• **Required work**
Retype the entries exactly, but skip the pictures.

• **Stored data**
--- --- ---
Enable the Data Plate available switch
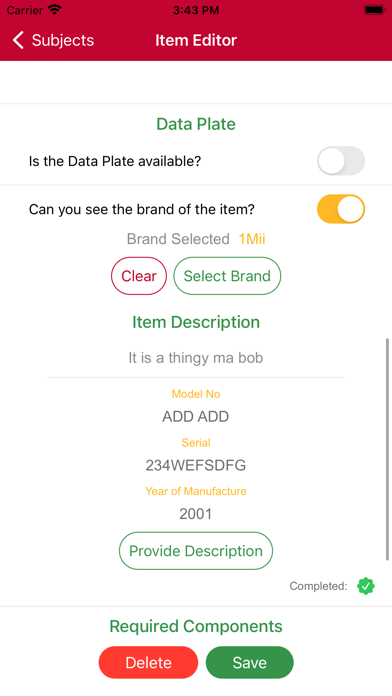 [x=341, y=161]
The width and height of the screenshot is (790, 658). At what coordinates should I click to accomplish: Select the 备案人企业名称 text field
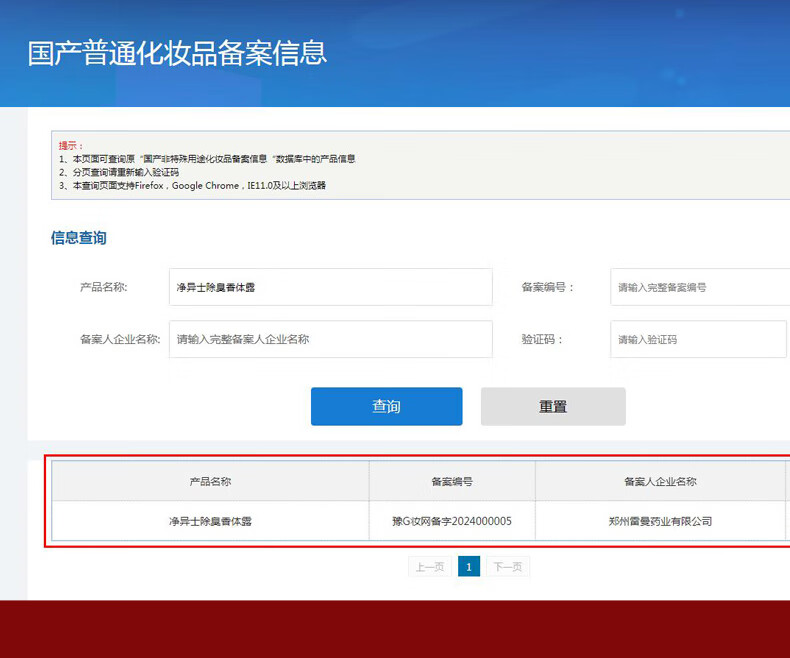point(330,339)
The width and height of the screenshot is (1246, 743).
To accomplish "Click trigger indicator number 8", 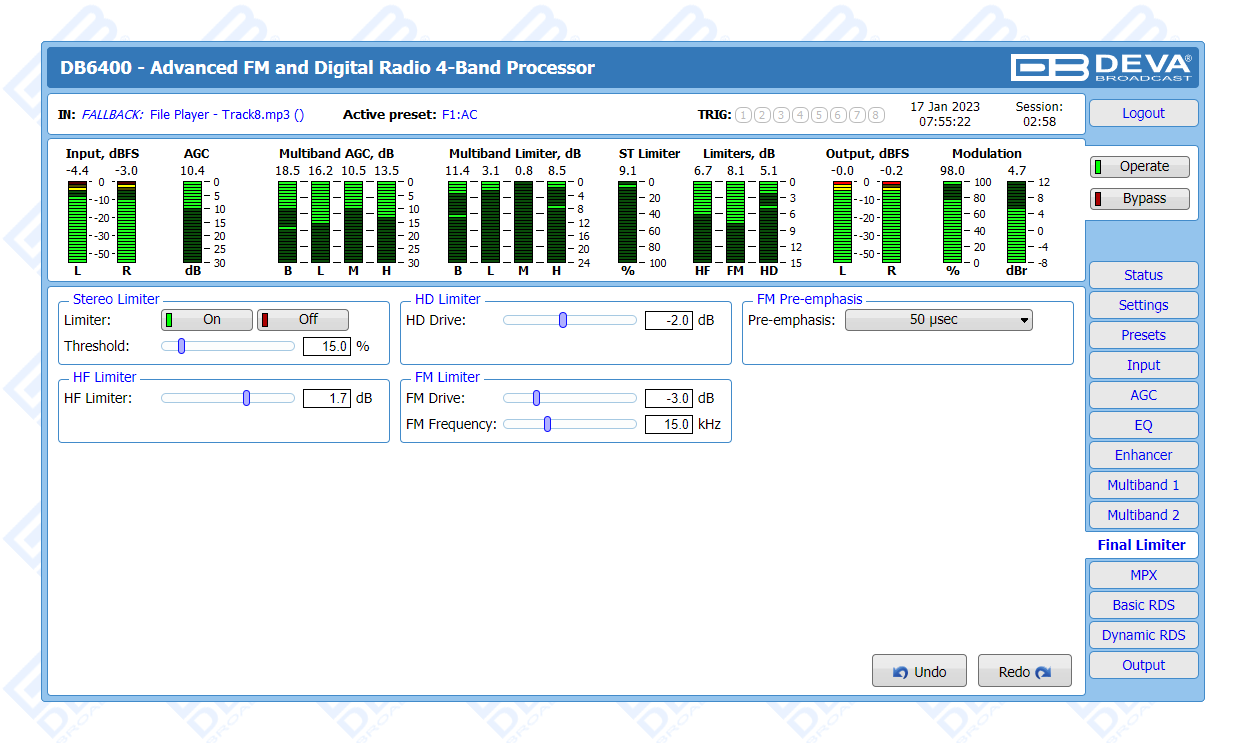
--- --- ---
• **Task response**
Enable the Data Plate available switch
 [x=341, y=161]
The width and height of the screenshot is (790, 658). At what coordinates should I click to accomplish: Select the 备案人企业名称 text field
point(330,339)
The width and height of the screenshot is (1246, 743).
To accomplish "Click trigger indicator number 8", 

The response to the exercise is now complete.